## Sets in Python

In Python, a Set is an unordered collection of data items that are unique. In other words, Python Set is a collection of elements (Or objects) that contains no duplicate elements.

Unlike List, Python Set doesn’t maintain the order of elements, i.e., It is an unordered data set. So you cannot access elements by their index or perform insert operation using an index number.

![image.png](attachment:image.png)

In [1]:
# Creating a set from list
# list with duplicate items
number_list = [20, 30, 20, 30, 50, 30]
# create a set from a list
sample_set = set(number_list)

print(sample_set)
# Output {50, 20, 30}

{50, 20, 30}


## Creating a set with mutable elements


In [2]:
# set of mutable types
sample_set = {'Mark', 'Jessa', [35, 78, 92]}
print(sample_set)
# Output TypeError: unhashable type: 'list' [35, 78, 92]

TypeError: unhashable type: 'list'

In [3]:
# Empty Set
empty_set = set()
print(type(empty_set))


<class 'set'>


**When the same object ‘person’ is created without any items inside the curly brackets then it will be created as a dictionary which is another built-in data structure in Python.

So whenever you wanted to create an empty set always use the set() constructor.**

In [4]:
emptySet = {}
print(type(emptySet)) # class 'dict'

<class 'dict'>


## Accessing the items of a set

The items of the set are unordered and they don’t have any index number. In order to access the items of a set, we need to iterate through the set object using a for loop

In [5]:
book_set = {"Harry Potter", "Angels and Demons", "Atlas Shrugged"}
for book in book_set:
    print(book)

Angels and Demons
Harry Potter
Atlas Shrugged


## Checking if an item exists in Set


In [6]:
book_set = {"Harry Potter", "Angels and Demons", "Atlas Shrugged"}
if 'Harry Potter' in book_set:
    print("Book exists in the book set")
else:
    print("Book doesn't exist in the book set")
# Output Book exists in the book set

# check another item which is not present inside a set
print("A Man called Ove" in book_set)  
# Output False

Book exists in the book set
False


## Finding length of set

In [10]:
# finding length of set
print(len(book_set))

3


## Adding items to a Set

Though the value of the item in a Set can’t be modified.
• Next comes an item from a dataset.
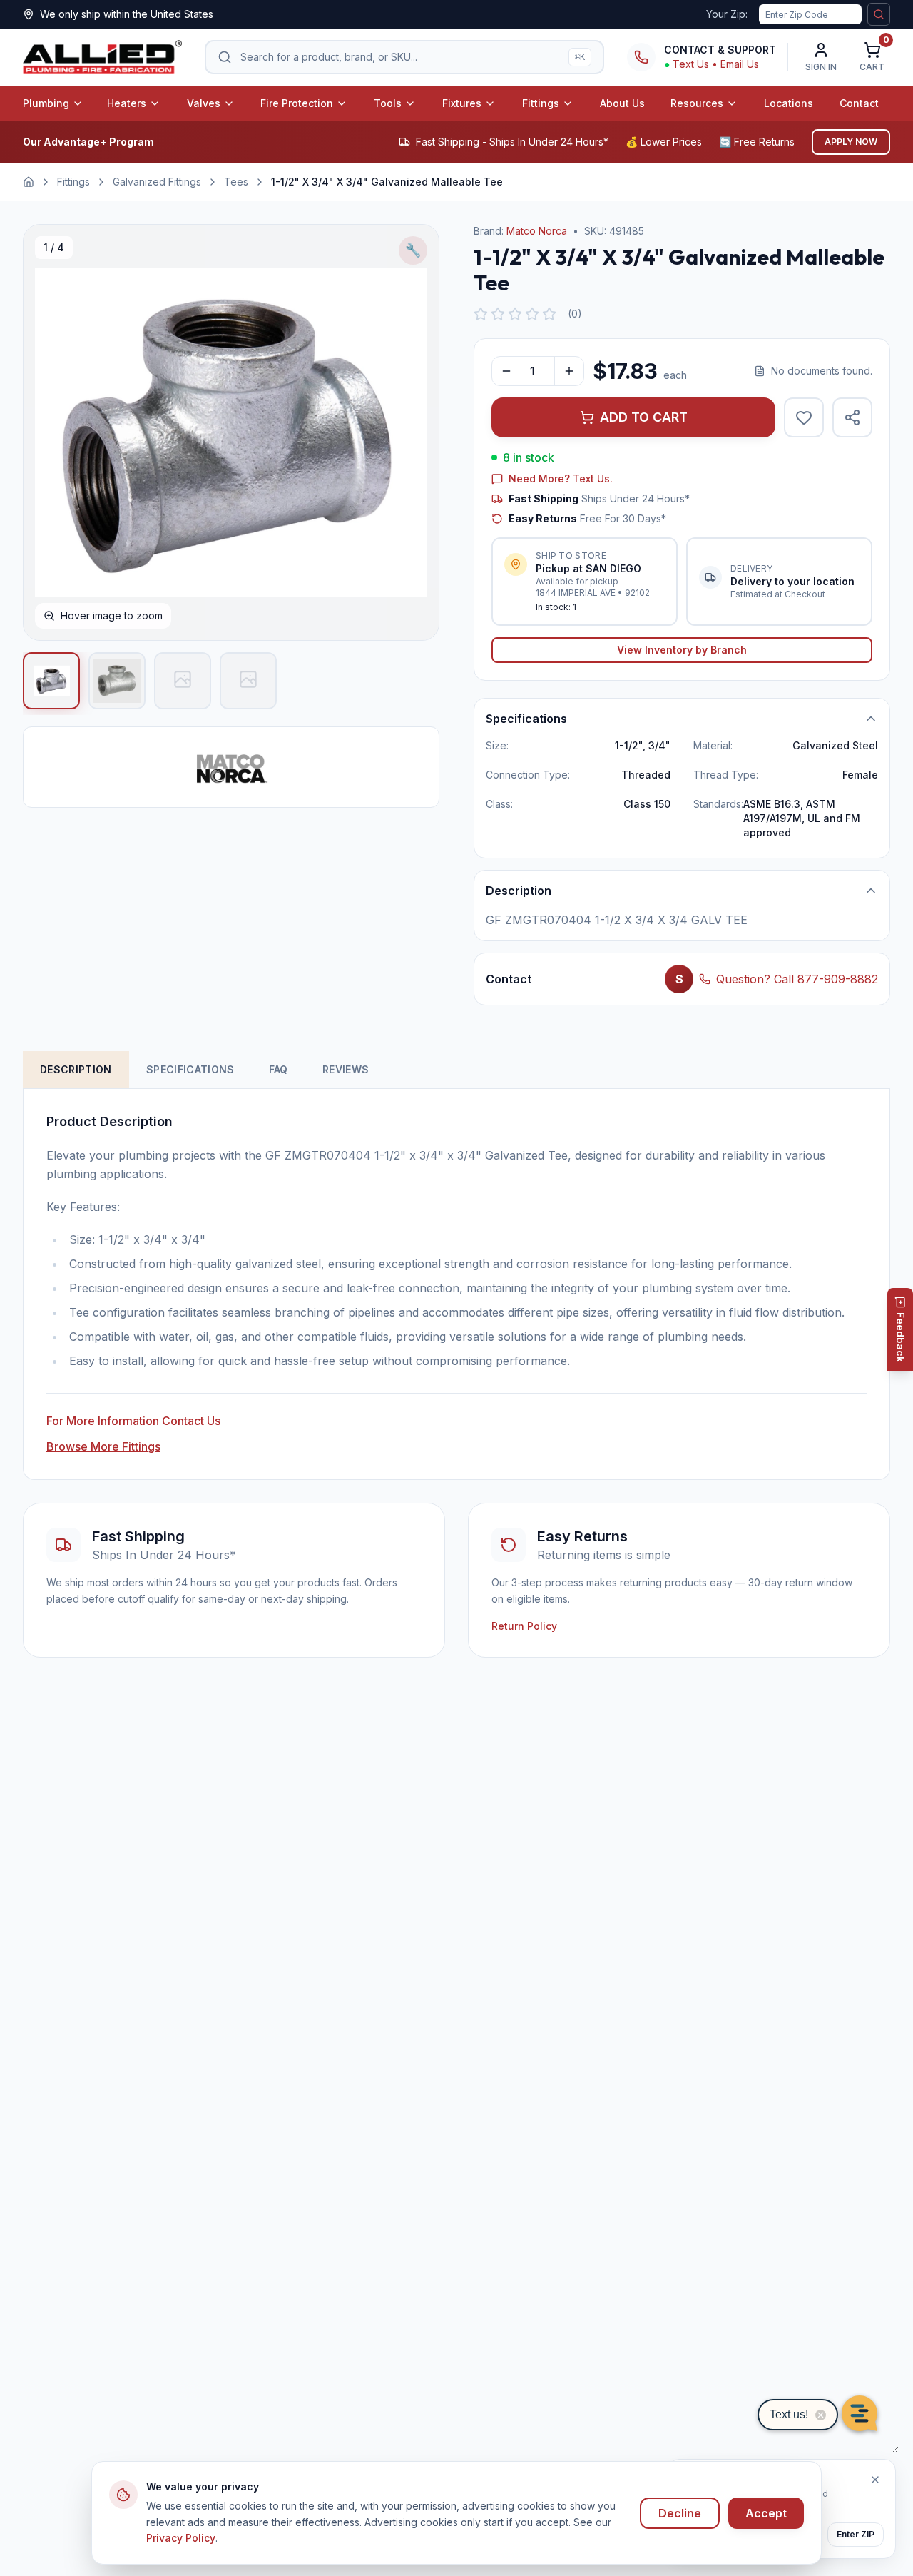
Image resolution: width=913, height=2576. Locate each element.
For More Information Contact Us (133, 1421)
We can add new items to the set using the following two ways.

1. The add() method: The add() method is used to add one item to the set.

2. Using update() Method: The update() method is used to multiple items to the Set. We need to pass the list of items to the update() method.

In [None]:
book_set = {'Harry Potter', 'Angels and Demons'}
# add() method
book_set.add('The God of Small Things')
# display the updated set
print(book_set)
# Output {'Harry Potter', 'The God of Small Things', 'Angels and Demons'}

# update() method to add more than one item
book_set.update(['Atlas Shrugged', 'Ulysses'])
# display the updated set
print(book_set)
# Output {'The God of Small Things', 'Angels and Demons', 'Atlas Shrugged', 'Harry Potter', 'Ulysses'}

## Removing item(s) from a set


In [11]:
color_set = {'red', 'orange', 'yellow', 'white', 'black'}

# remove single item
color_set.remove('yellow')
print(color_set)
# Output {'red', 'orange', 'white', 'black'}

# remove single item from a set without raising an error
color_set.discard('white')
print(color_set)
# Output {'orange', 'black', 'red'}

# remove any random item from a set
deleted_item = color_set.pop()
print(deleted_item)

# remove all items
color_set.clear()
print(color_set)
# output set()

# delete a set
del color_set

{'black', 'red', 'white', 'orange'}
{'black', 'red', 'orange'}
black
set()


## remove() vs discard()

1. The remove() method throws a keyerror if the item you want to delete is not present in a set

2. The discard() method will not throw any error if the item you want to delete is not present in a set

## Set Operations


**Union of sets**

![image.png](attachment:image.png)

In [12]:
color_set = {'violet', 'indigo', 'blue', 'green', 'yellow'}
remaining_colors = {'indigo', 'orange', 'red'}

# union of two set using OR operator
vibgyor_colors = color_set | remaining_colors
print(vibgyor_colors)
# Output {'indigo', 'blue', 'violet', 'yellow', 'red', 'orange', 'green'}

# union using union() method
vibgyor_colors = color_set.union(remaining_colors)
print(vibgyor_colors)
# Output {'indigo', 'blue', 'violet', 'yellow', 'red', 'orange', 'green'}

{'indigo', 'red', 'yellow', 'violet', 'orange', 'blue', 'green'}
{'indigo', 'red', 'yellow', 'violet', 'orange', 'blue', 'green'}


## Intersection of Sets

The intersection of two sets will return only the common elements in both sets. The intersection can be done using the & operator and intersection() method.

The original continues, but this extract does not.